**Supplied material**
[Start]
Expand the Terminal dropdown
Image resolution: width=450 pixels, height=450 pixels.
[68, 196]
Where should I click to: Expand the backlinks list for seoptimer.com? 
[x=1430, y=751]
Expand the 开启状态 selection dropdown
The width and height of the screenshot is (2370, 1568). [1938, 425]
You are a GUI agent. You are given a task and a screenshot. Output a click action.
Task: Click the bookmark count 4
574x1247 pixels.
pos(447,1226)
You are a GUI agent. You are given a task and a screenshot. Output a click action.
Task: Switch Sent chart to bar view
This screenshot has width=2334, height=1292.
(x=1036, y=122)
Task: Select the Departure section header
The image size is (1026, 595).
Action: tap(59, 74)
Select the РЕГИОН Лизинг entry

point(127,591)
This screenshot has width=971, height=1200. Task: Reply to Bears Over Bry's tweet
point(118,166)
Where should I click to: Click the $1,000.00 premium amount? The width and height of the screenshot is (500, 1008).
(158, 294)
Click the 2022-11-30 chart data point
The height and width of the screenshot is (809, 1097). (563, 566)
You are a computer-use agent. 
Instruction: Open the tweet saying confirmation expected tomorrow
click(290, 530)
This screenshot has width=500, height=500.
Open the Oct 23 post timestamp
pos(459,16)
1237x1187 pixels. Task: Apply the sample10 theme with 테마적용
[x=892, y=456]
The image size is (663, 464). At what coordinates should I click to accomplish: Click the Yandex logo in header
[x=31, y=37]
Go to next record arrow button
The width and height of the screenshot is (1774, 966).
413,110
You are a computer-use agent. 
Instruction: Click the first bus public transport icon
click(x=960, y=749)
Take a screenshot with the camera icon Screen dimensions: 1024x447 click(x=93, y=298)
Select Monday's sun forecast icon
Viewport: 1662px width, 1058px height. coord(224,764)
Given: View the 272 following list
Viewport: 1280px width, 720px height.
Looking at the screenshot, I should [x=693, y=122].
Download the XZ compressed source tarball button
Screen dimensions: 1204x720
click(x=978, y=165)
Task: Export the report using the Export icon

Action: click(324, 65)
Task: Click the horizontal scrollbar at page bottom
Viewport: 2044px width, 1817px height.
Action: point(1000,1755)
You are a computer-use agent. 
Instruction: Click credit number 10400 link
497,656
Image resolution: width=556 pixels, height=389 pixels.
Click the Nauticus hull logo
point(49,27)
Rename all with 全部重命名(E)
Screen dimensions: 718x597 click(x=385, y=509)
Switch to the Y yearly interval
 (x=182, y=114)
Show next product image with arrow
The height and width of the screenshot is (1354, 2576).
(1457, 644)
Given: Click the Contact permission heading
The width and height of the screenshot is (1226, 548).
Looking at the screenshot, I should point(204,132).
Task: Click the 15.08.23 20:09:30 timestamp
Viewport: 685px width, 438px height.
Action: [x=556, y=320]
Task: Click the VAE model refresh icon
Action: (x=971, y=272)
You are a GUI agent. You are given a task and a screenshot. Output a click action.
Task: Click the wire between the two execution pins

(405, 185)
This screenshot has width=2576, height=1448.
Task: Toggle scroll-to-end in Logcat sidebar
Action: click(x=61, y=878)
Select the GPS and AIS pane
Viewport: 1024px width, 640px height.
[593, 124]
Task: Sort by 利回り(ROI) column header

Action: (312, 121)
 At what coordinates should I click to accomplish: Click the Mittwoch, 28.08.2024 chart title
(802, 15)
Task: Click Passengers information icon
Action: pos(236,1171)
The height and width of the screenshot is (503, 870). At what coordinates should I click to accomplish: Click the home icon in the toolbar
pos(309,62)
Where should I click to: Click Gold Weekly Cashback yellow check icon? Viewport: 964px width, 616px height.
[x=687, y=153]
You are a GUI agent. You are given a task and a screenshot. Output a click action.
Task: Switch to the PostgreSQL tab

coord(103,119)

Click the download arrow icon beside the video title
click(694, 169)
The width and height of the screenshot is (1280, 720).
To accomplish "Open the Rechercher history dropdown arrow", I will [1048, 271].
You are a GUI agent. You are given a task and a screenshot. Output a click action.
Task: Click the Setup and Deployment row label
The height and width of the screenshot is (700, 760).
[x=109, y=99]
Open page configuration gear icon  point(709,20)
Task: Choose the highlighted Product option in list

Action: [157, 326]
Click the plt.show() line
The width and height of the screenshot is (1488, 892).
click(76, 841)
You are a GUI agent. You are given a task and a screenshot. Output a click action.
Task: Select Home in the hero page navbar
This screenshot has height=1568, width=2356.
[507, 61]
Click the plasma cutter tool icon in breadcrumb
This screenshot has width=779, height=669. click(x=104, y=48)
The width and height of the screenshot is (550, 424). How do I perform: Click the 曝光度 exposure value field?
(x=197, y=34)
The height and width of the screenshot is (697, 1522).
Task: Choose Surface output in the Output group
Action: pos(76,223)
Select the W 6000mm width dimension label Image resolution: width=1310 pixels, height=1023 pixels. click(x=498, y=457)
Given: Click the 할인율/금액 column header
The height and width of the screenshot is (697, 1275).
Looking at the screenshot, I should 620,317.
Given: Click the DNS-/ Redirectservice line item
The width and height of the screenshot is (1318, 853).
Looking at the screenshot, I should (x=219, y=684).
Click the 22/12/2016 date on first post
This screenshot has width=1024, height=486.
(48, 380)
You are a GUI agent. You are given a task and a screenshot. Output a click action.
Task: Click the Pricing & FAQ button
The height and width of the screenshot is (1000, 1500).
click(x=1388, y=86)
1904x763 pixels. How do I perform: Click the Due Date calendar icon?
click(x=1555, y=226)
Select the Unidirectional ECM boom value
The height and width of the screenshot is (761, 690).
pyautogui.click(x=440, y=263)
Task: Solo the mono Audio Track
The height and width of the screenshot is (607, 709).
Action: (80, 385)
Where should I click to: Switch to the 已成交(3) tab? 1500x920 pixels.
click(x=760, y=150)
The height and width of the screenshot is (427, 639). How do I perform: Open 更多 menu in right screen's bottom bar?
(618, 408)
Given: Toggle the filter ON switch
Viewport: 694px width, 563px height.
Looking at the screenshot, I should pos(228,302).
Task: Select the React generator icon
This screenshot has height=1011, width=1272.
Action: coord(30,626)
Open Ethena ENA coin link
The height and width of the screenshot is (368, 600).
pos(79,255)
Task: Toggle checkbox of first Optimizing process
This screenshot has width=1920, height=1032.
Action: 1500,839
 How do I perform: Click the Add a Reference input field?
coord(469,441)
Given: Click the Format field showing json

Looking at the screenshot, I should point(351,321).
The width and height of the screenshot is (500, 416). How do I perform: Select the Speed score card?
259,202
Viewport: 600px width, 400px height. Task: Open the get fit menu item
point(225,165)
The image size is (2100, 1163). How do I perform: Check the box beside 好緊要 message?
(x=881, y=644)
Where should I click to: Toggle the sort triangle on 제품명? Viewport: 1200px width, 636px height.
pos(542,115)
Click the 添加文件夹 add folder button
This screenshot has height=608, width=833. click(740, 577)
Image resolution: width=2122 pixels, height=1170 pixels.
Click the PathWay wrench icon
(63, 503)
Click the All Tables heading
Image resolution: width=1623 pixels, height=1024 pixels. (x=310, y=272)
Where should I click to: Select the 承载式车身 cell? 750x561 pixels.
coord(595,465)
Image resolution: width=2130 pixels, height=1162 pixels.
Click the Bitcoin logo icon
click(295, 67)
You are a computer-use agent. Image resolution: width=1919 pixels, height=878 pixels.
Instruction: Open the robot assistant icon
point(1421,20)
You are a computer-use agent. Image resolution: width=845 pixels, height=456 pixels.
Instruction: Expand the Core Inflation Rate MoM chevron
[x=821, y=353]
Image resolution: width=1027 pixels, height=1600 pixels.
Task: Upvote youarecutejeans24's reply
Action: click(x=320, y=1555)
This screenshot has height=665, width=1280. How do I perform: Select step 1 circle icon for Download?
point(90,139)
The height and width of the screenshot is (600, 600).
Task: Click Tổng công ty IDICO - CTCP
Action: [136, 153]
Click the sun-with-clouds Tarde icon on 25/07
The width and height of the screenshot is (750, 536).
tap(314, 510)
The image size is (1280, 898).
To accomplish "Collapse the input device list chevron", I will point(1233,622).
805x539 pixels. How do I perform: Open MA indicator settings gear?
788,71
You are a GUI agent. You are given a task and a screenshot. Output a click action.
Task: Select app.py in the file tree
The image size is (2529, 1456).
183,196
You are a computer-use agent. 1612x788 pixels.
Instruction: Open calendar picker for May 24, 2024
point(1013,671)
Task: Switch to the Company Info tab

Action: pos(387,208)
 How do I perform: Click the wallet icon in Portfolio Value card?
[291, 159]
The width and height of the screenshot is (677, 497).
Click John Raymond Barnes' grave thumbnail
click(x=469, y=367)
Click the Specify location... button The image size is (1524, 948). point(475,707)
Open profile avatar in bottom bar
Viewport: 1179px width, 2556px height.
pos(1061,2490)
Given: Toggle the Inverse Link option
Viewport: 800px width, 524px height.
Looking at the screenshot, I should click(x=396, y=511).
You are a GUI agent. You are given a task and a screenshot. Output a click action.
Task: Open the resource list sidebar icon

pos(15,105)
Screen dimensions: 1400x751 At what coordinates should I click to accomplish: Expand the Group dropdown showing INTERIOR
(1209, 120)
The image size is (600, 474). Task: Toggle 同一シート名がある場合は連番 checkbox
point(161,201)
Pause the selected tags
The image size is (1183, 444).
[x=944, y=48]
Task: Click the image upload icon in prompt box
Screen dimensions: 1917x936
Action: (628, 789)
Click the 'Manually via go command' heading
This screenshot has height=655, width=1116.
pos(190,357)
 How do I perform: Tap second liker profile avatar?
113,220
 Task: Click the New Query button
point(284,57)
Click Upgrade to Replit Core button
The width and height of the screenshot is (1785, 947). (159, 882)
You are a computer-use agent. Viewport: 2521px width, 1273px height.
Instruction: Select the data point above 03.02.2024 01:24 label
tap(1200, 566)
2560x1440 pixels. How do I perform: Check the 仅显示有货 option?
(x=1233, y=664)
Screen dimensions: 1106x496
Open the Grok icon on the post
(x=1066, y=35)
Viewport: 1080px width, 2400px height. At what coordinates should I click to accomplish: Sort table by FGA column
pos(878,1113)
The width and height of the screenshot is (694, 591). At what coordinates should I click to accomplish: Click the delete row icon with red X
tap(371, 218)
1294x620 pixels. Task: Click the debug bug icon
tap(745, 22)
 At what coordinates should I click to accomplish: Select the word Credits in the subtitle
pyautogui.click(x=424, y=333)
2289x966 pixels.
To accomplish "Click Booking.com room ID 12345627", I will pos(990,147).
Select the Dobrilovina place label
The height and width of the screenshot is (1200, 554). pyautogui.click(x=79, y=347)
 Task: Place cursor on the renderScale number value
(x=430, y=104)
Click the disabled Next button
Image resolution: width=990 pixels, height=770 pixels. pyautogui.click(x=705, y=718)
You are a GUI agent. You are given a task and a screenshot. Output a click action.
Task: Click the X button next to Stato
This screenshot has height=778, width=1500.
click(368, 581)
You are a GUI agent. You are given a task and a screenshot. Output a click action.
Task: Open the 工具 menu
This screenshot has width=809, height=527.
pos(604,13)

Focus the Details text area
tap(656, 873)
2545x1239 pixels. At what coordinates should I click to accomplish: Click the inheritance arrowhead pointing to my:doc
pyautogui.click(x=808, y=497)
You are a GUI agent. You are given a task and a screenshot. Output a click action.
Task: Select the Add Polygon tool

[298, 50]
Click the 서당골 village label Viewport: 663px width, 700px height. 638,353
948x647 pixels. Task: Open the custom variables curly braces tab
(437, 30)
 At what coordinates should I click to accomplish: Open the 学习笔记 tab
[End]
**The task**
Rewrite the items from the very beginning through the line containing "[x=1430, y=751]", including that line and the requests, and offset every coordinate in the answers by adding 99.

**Output for this exercise**
Expand the Terminal dropdown
Image resolution: width=450 pixels, height=450 pixels.
[167, 295]
Where should I click to: Expand the backlinks list for seoptimer.com? 
[x=1529, y=850]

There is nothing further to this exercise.